Analog reconfiguration of materials and devices with oxygen

Adaptive biological systems dominate nature due to their flexibility. In contrast, human-fabricated electronic devices have limited flexibility and adaptability, as their functionality is mostly fixed during fabrication. Therefore, developing nature-inspired, stimuli-responsive devices has been a long-standing goal in research, promising advancements in technology. Such reconfigurable devices could revolutionize fields requiring self-adjustment, like neuromorphic computing based on neuron-like synaptic transistors for third-generation AI.Adaptive devices use materials that change properties in response to external stimuli and remain stable under ambient conditions (humidity, temperature, light irradiation, etc.).

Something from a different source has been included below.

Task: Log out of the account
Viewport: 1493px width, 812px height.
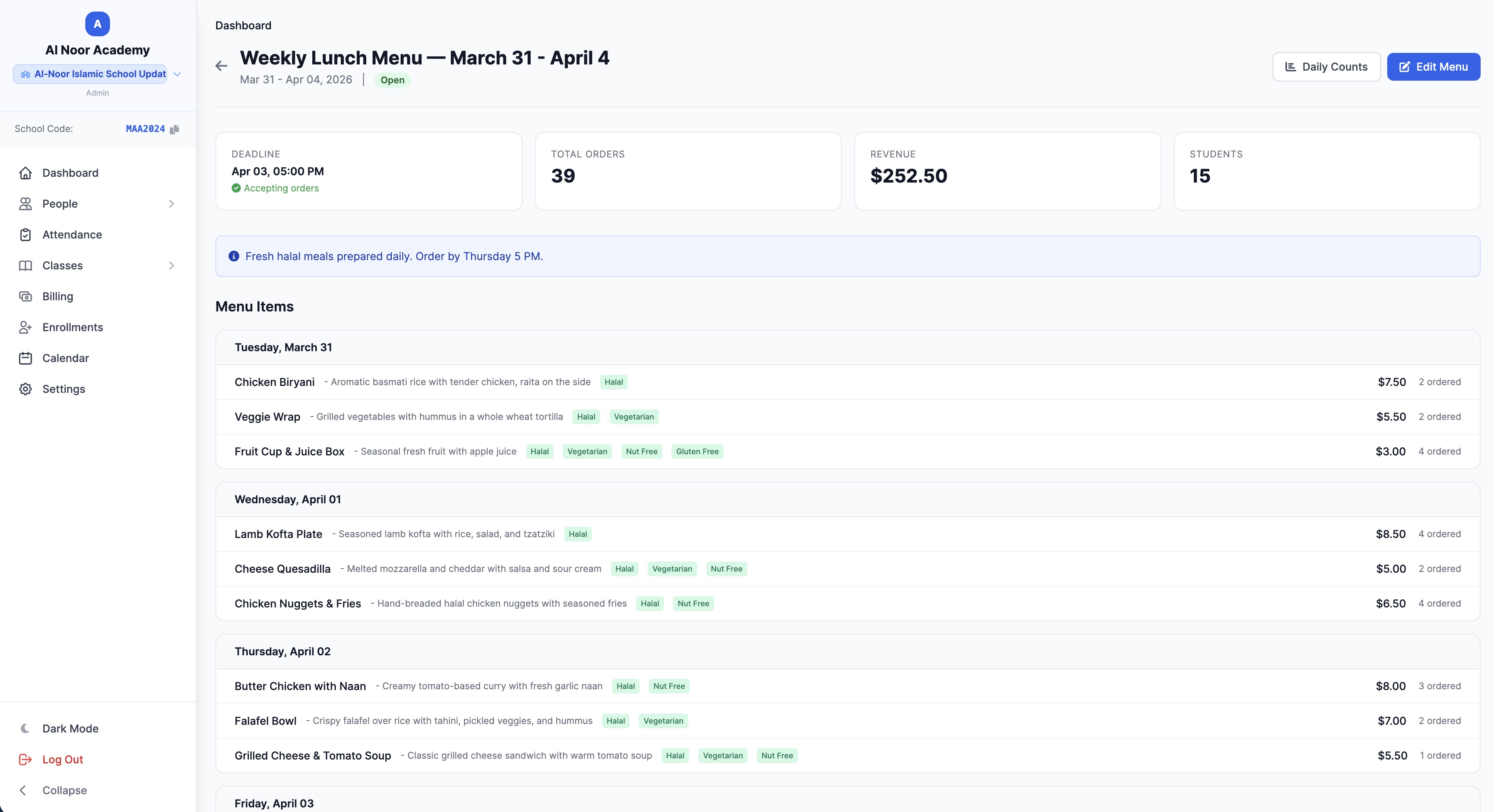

In nature, biological systems change the electrical properties of cells like neurons, muscle cells, or touch receptors by pumping ions through the plasma membrane (ion channels). This situation is partially analogous to rechargeable batteries, which can reversibly move ions from one electrode to the other through the electrolyte when a certain voltage is applied. Indeed, the intercalation of ions in battery electrodes, typically made of Mixed Ionic-Electronic Conductors (MIEC), modifies the fundamental properties of these materials. Among mobile ions used for ion-modulation strategies, the widely studied Li+ and H+ are common examples.In our recent papers in Applied Physics Review and Advanced Materials, we have used mobile oxide ions to implement a unique modulation strategy, dynamically tuning the oxygen content in perovskite oxides. We have demonstrated continuous and analog tuning of the oxygen content in ferrites, which strongly impacts multiple properties, including magnetic, optical, and electronic behavior [1]. Using this fundamental knowledge, we have designed and fabricated a disruptive, ultra-low energy consumption neuromorphic transistor with non-volatile multiple states for application in advanced computing [2].